According to the Office of Management and Budget web site, the Department of Energy submitted an emergency information collection request (ICR) to the OMB on the same day that it was first published in the Federal Register. In fact the submission was so hurried that it did not even include the Federal Register page number (77 FR 19276-19277) for official publication of the ICR.
According to the Federal Register submission the ICR the “proposed collection will be used by the Department and electric sector owners and operators to identify best practices and potential resource allocations for cybersecurity in terms of supply chain management, information sharing, asset, change and configuration management, and risk management, among others”.
The ICR will target a limited number of participants (17 according to the OMB request) that will evaluate a proposed ‘maturity model’ that is “designed to measure the sector's cybersecurity posture and to enable utilities to make strategic investments that will increase cybersecurity throughout the electricity sector” (77 FR 19277).

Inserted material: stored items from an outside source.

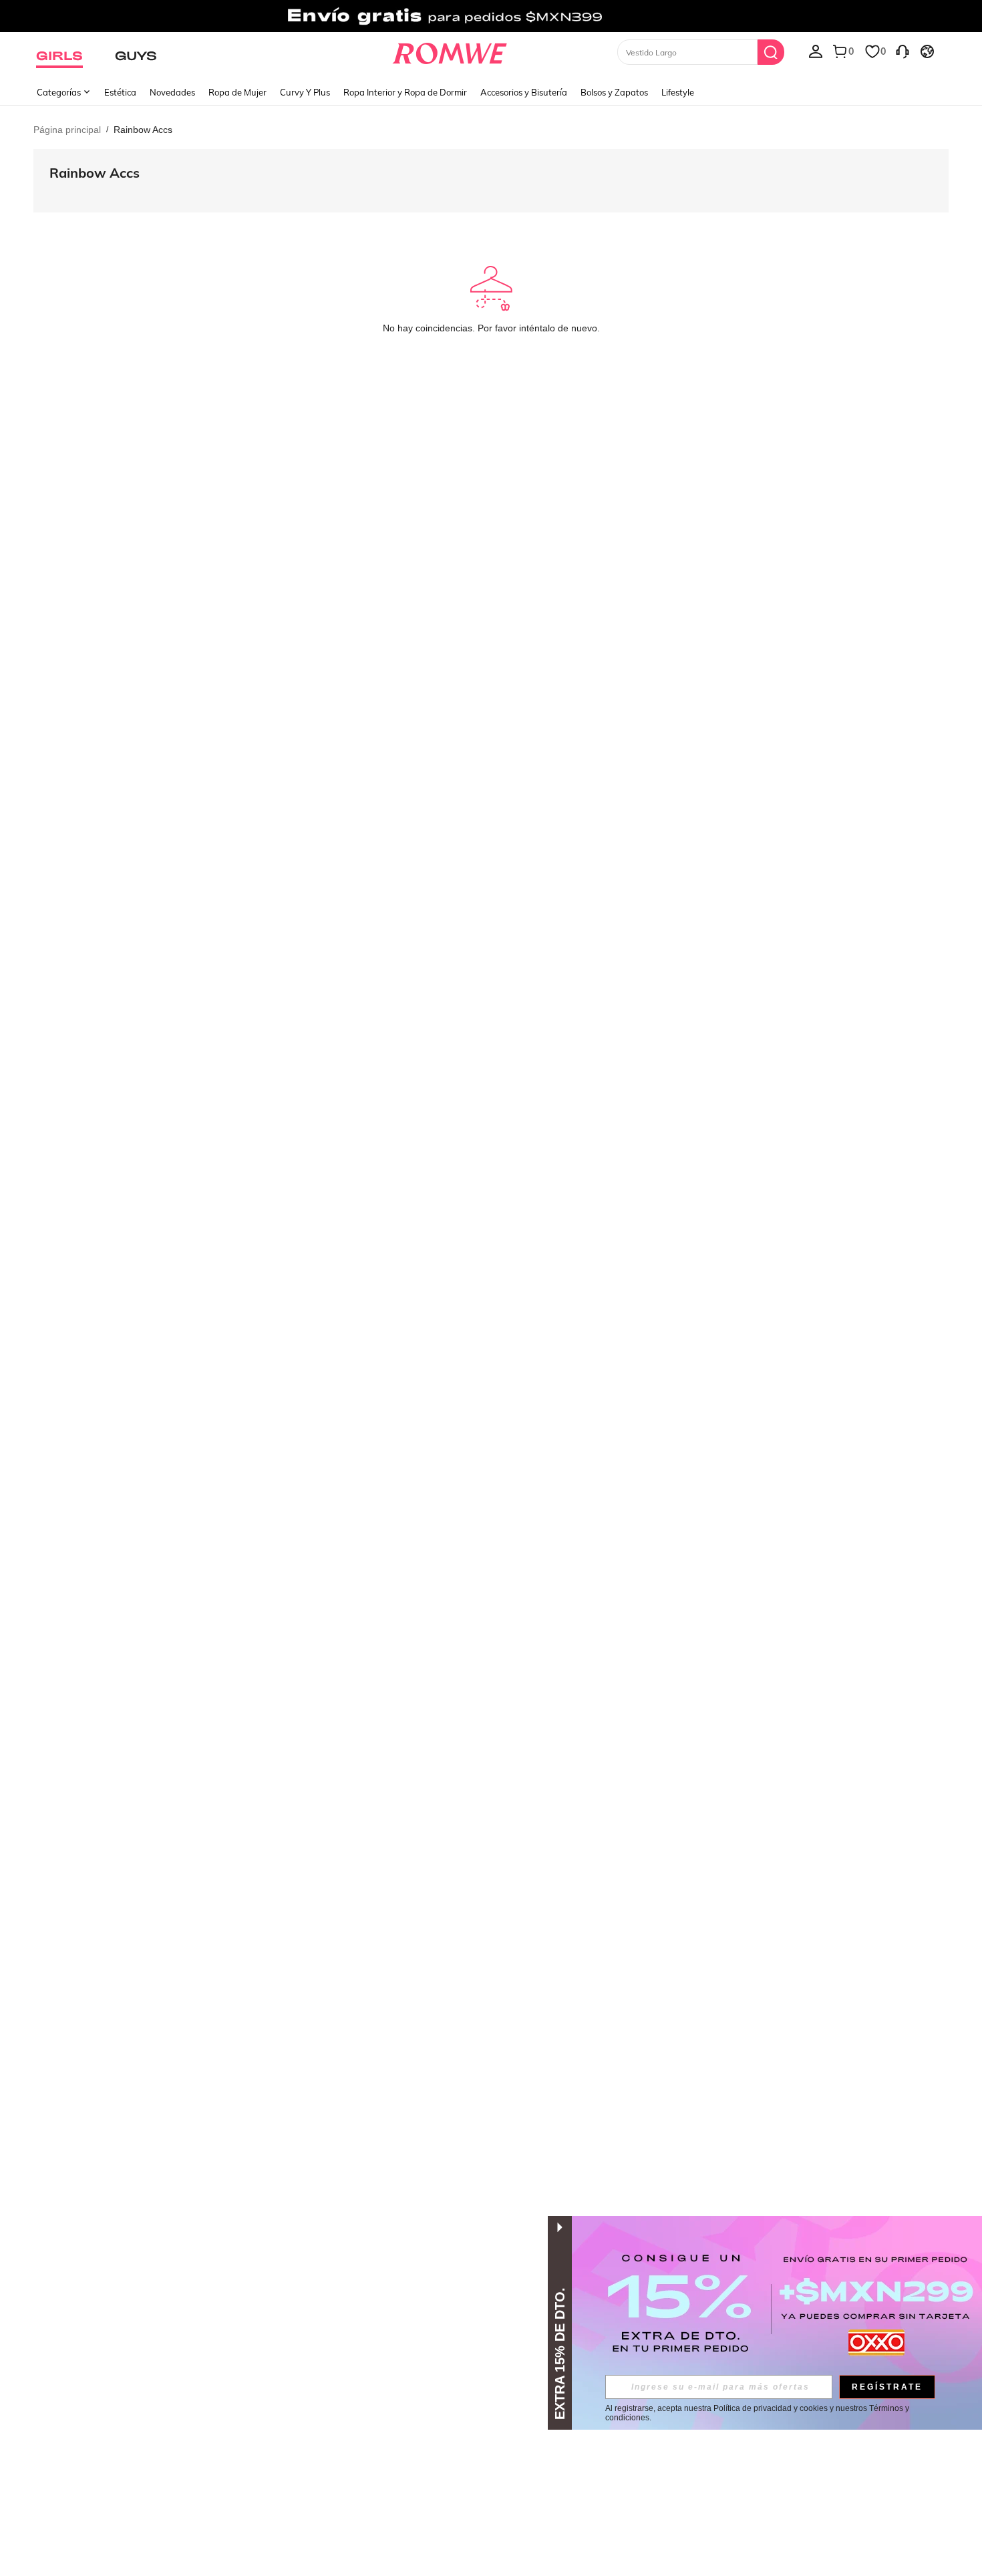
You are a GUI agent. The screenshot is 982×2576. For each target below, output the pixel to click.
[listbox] (815, 50)
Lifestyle (677, 92)
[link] (490, 16)
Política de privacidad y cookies (770, 2408)
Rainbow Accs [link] (143, 129)
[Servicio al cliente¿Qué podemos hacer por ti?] (902, 51)
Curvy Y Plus (305, 92)
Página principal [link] (67, 129)
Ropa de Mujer (237, 92)
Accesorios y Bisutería (523, 92)
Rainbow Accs (94, 172)
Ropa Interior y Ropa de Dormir (405, 92)
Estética (120, 92)
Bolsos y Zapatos (614, 92)
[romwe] (450, 50)
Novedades (172, 92)
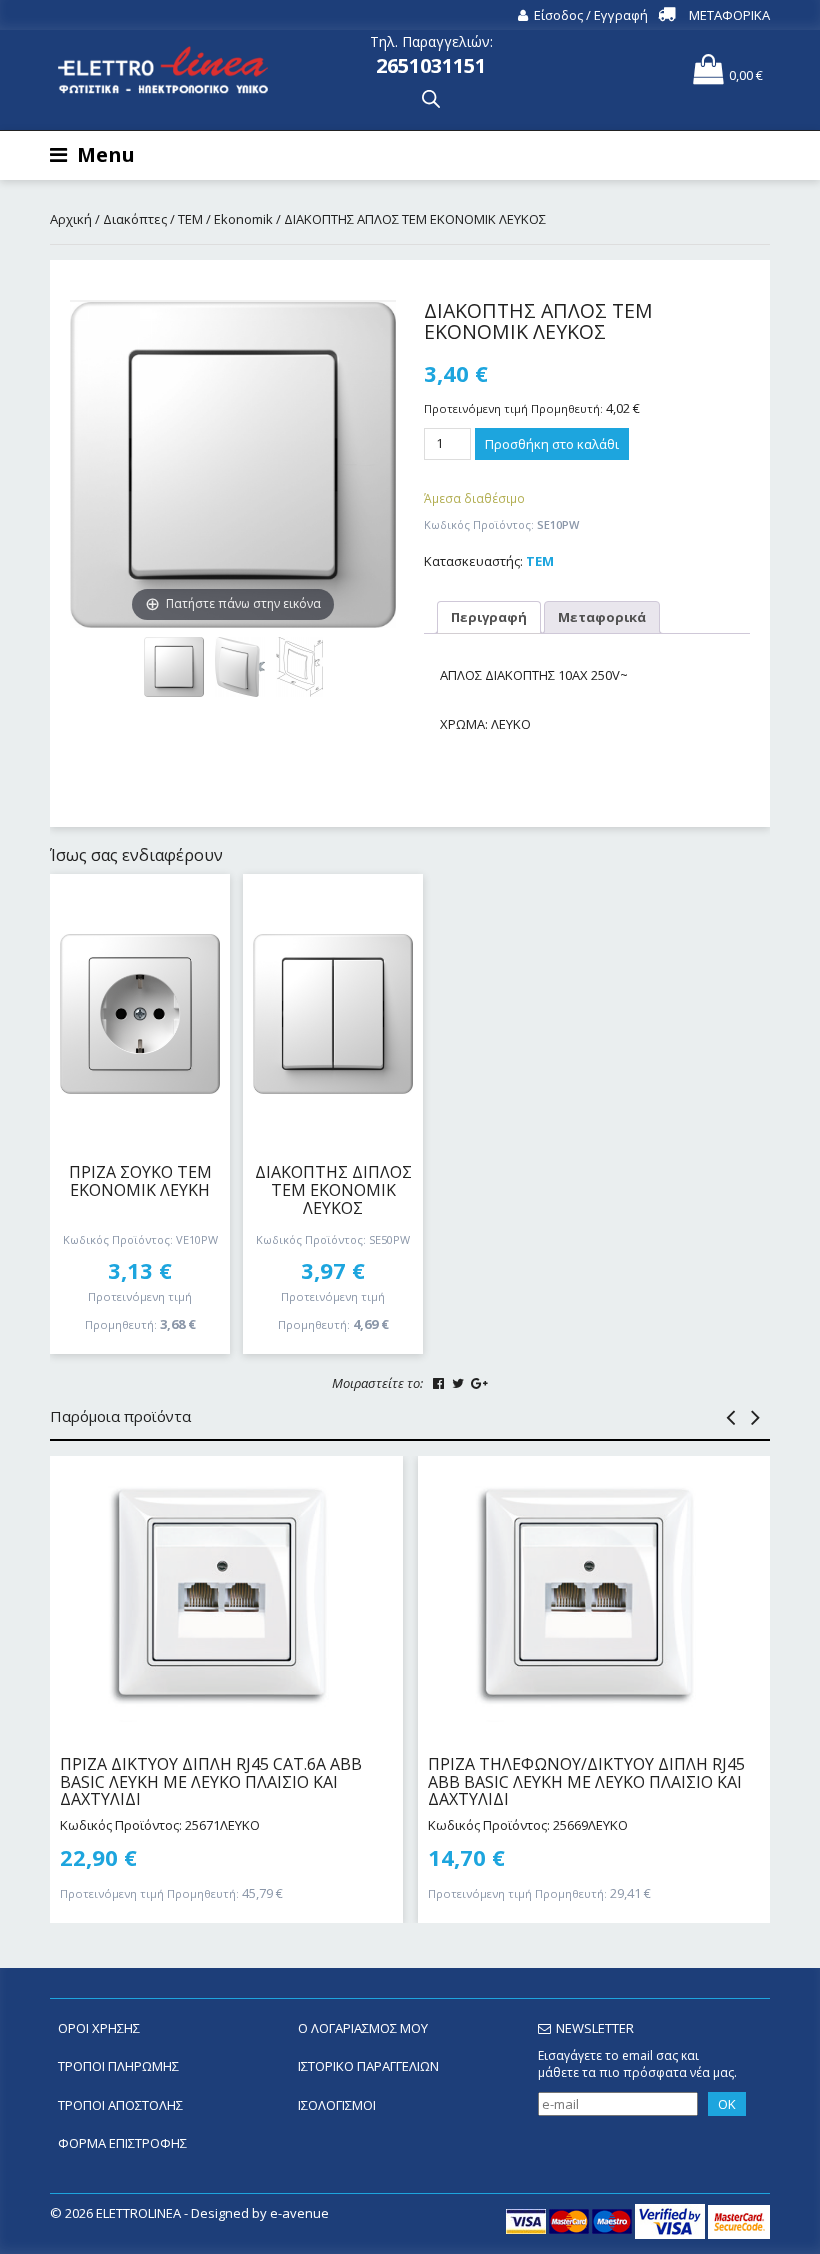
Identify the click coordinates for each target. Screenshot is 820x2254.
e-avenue (299, 2213)
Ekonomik (243, 219)
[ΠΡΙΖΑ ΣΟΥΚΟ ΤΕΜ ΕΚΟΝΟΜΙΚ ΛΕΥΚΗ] (140, 1014)
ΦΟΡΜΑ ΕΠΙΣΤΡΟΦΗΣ (122, 2143)
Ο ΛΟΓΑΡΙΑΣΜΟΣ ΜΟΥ (363, 2028)
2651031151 (431, 65)
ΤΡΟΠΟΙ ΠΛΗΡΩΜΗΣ (118, 2066)
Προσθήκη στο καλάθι (552, 444)
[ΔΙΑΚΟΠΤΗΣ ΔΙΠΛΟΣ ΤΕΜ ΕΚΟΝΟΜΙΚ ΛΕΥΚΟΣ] (333, 1014)
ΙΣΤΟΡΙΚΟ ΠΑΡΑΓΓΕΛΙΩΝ (368, 2066)
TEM (190, 219)
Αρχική (71, 219)
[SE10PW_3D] (240, 667)
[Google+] (479, 1383)
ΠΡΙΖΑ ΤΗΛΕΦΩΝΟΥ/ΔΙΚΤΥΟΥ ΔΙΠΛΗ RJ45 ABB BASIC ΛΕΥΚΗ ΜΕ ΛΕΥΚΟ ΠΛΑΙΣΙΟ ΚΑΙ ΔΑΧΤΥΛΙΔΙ (586, 1781)
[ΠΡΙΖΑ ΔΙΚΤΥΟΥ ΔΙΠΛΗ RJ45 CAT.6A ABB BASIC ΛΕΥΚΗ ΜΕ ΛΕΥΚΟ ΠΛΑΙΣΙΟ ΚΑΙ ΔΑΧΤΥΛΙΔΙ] (226, 1596)
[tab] (489, 618)
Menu (106, 154)
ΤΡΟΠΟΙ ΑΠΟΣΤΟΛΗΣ (120, 2105)
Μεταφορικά (602, 617)
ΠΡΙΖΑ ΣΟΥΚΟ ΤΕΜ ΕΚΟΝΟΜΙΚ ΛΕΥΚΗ (140, 1181)
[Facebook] (438, 1383)
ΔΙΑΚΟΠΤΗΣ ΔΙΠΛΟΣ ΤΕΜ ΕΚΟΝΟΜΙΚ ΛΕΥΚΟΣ (333, 1189)
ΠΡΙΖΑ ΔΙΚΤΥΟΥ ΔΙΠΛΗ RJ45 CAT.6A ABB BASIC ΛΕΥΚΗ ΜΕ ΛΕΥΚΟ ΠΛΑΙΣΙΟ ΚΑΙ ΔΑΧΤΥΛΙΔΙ (211, 1781)
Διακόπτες (135, 219)
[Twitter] (458, 1383)
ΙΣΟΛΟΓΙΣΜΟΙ (337, 2105)
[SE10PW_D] (299, 667)
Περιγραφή (489, 617)
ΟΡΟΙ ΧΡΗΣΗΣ (99, 2028)
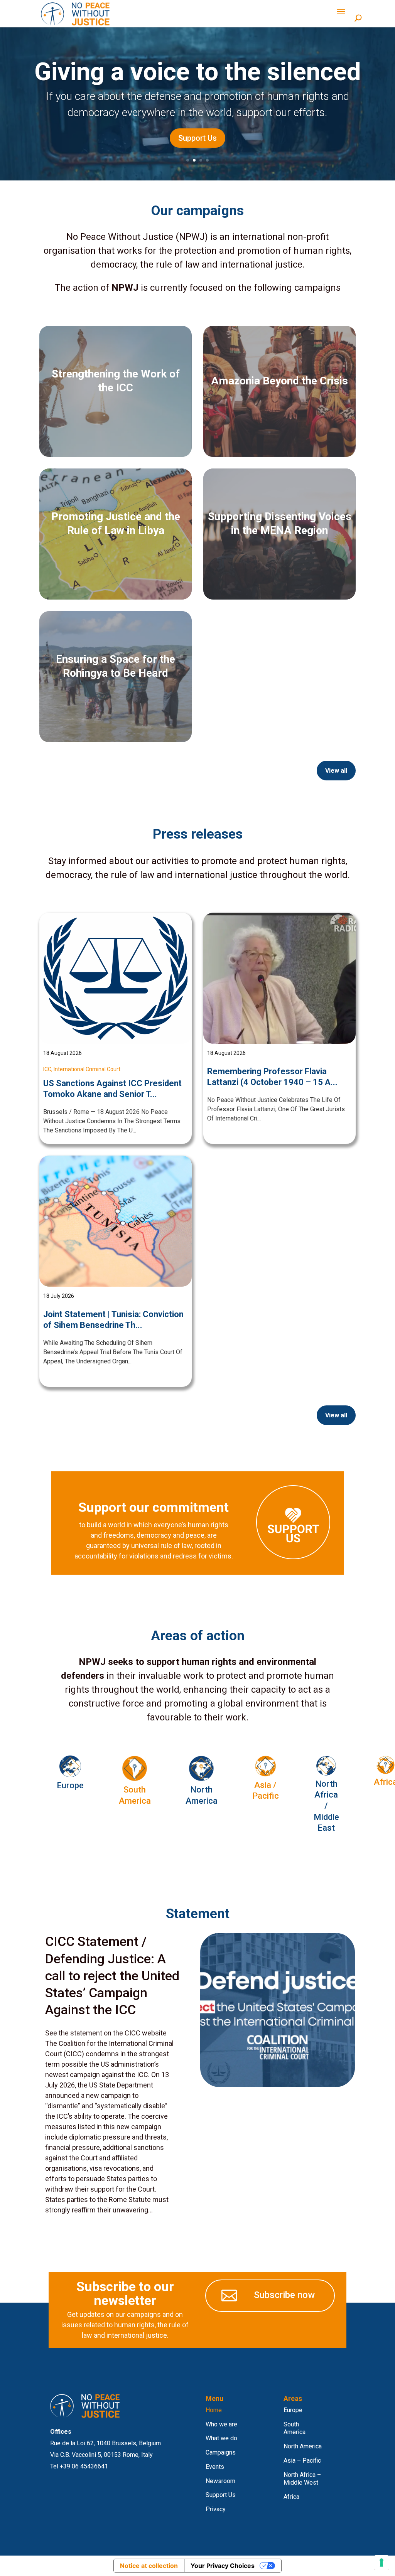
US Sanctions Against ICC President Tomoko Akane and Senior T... (112, 1088)
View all (336, 770)
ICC (47, 1069)
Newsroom (220, 2481)
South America (295, 2428)
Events (215, 2466)
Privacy (216, 2509)
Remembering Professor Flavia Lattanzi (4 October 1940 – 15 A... (272, 1076)
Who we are (221, 2424)
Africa (291, 2496)
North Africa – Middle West (302, 2479)
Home (214, 2410)
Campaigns (221, 2452)
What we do (221, 2438)
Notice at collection (149, 2565)
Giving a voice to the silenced (197, 71)
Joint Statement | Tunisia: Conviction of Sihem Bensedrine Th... (113, 1319)
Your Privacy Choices (223, 2565)
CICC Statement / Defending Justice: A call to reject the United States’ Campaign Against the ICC (112, 1975)
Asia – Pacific (302, 2460)
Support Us (197, 138)
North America (303, 2446)
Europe (293, 2410)
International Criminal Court (87, 1069)
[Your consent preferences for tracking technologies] (381, 2562)
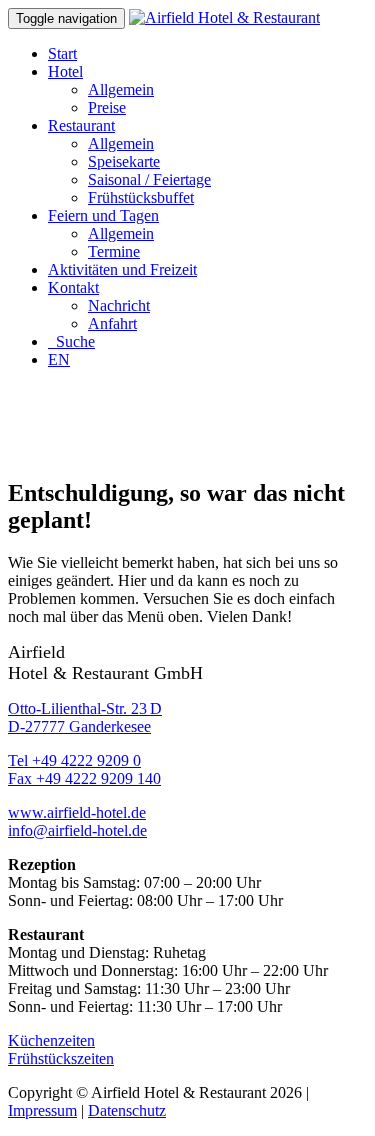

While the OMB web site maintains that the Federal Register publication is a 30-day ICR notice, the actual publication requires that comments be submitted within “15 days from the date of publication” and does not (as is typically done) provide an actual date for the close of the comment period. DOE is requesting actual approval of the ICR by April 17th, 2012. That would not give any time for review of public comments on the request.
The DOE justification for an emergency ICR request is not found in the Federal Register Notice (which does not actually say that this is an ‘emergency’ request) but it is found on the OMB web site. That site notes that:
“The Electric Sector Cybersecurity Risk Management Maturity Initiative is under development with public and private sector partners to provide this capability to the sector as soon as possible. The initiative pilot, for which the emergency ICR is being requested, will test and validate the model and assessment tool so that it can be revised and improved. The results of the pilot can then be provided to the sector as whole to help them immediately begin to identify areas of their systems and processes where investments or resources can be made or reconfigured to bolster the security of their systems further protecting the reliability of the electric grid from disruptive or costly cyber threats.”
While I certainly applaud any federal initiative that legitimately increases the cyber security of the electric grid, the justification above hardly provides any information that makes it clear why the normal publish and comment procedures for information collection requests should be circumvented to allow evaluation of this model. Furthermore, the ICR does not provide any information on what entities may be selected for this evaluation process, or the criteria used for their selection.
This is clearly a hurried, knee-jerk, and very incomplete submission that should be rejected out of hand by the OMB.